## [EXERCISE DIRECTIONS]
One number is the whole answer: how many lines of the material hold "resolution".

## [EXERCISE DATA]
========================================
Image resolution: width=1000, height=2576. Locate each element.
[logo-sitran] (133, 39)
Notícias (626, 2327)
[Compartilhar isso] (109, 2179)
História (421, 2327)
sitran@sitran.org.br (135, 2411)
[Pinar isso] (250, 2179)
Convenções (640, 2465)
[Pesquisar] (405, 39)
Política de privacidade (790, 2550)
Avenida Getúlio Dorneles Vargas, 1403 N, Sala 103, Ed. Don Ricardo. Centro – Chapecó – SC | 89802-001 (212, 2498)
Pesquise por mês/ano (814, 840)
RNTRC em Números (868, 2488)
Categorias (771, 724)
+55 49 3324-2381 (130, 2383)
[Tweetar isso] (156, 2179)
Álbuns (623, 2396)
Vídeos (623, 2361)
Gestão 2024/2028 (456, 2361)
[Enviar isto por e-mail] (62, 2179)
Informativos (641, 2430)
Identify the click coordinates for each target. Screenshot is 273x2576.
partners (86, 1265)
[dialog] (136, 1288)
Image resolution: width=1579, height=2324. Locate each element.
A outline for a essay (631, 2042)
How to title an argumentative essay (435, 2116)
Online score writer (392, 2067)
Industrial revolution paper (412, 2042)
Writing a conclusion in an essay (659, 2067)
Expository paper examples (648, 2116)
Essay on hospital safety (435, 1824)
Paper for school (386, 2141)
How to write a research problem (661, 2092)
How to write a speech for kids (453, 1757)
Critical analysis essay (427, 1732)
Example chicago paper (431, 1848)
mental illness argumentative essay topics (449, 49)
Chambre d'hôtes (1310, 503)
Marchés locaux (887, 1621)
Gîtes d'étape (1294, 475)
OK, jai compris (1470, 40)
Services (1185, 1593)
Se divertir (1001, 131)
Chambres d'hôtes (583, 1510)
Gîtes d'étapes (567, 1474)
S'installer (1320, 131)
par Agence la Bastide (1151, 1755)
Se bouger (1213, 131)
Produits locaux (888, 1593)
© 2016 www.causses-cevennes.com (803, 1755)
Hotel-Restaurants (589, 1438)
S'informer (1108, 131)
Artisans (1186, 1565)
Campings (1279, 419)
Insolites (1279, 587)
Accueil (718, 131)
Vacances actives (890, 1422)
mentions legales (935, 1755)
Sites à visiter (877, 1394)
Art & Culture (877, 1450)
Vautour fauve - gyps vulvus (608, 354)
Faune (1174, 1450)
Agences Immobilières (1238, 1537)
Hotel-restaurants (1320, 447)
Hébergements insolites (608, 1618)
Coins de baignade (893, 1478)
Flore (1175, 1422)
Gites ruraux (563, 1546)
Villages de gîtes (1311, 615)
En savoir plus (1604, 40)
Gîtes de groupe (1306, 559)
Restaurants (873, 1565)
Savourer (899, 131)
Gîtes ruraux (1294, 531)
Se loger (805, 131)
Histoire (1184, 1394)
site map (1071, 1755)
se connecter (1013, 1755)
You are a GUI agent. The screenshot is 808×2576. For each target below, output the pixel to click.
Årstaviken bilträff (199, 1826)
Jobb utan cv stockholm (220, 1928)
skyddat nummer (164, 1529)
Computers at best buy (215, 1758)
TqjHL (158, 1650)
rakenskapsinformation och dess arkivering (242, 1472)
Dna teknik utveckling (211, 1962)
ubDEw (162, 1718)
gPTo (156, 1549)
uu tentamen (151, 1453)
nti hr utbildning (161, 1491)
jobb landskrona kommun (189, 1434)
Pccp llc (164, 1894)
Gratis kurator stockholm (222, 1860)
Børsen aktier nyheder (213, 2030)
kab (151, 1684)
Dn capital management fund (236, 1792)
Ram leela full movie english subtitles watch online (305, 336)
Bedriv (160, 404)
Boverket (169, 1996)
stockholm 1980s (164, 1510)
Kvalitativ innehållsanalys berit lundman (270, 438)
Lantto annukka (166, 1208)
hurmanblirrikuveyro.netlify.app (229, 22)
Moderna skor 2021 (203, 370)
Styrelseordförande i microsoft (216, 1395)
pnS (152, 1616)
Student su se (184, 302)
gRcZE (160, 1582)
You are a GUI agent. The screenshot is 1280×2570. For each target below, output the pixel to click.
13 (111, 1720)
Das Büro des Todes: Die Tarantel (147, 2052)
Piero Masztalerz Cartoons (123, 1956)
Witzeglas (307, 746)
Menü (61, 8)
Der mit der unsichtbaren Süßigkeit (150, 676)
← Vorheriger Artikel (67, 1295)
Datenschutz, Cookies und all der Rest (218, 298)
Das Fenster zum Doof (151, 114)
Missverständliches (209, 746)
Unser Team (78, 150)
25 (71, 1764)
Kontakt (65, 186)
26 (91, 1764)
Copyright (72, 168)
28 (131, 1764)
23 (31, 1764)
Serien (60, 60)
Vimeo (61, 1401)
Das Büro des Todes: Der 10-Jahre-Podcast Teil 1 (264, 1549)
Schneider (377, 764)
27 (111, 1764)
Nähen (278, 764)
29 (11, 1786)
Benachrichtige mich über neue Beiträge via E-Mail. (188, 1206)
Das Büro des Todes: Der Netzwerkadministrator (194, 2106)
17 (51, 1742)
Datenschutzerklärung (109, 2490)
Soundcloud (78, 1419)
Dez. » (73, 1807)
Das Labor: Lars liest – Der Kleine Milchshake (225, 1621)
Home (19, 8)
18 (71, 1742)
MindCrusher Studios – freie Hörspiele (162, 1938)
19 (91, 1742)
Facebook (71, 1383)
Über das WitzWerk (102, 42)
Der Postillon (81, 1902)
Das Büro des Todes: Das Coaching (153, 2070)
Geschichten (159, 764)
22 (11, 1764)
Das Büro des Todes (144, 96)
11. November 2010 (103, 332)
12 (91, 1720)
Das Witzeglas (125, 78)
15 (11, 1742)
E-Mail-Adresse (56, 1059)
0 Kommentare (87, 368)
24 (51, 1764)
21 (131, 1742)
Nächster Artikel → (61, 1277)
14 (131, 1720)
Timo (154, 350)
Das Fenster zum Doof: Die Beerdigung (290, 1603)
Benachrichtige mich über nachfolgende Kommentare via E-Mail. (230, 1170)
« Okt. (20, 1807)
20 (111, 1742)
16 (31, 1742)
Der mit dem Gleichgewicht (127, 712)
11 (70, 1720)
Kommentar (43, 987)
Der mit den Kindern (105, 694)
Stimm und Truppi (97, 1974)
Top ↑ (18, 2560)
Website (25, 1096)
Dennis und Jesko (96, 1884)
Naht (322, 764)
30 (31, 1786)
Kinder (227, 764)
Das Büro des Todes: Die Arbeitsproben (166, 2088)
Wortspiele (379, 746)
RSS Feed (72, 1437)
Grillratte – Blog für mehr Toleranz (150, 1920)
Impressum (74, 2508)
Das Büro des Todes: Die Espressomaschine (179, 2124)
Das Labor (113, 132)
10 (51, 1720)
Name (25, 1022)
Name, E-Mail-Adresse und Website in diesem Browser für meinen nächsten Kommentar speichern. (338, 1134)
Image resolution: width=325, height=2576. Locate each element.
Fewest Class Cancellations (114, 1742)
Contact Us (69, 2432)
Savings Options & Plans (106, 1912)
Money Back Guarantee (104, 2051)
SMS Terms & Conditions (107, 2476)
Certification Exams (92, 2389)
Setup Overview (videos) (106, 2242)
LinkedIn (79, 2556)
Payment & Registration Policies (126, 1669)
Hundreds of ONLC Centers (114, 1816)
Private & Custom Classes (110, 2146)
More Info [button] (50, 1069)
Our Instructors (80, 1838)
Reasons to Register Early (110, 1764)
========================================
## [EXERCISE OUTPUT]
3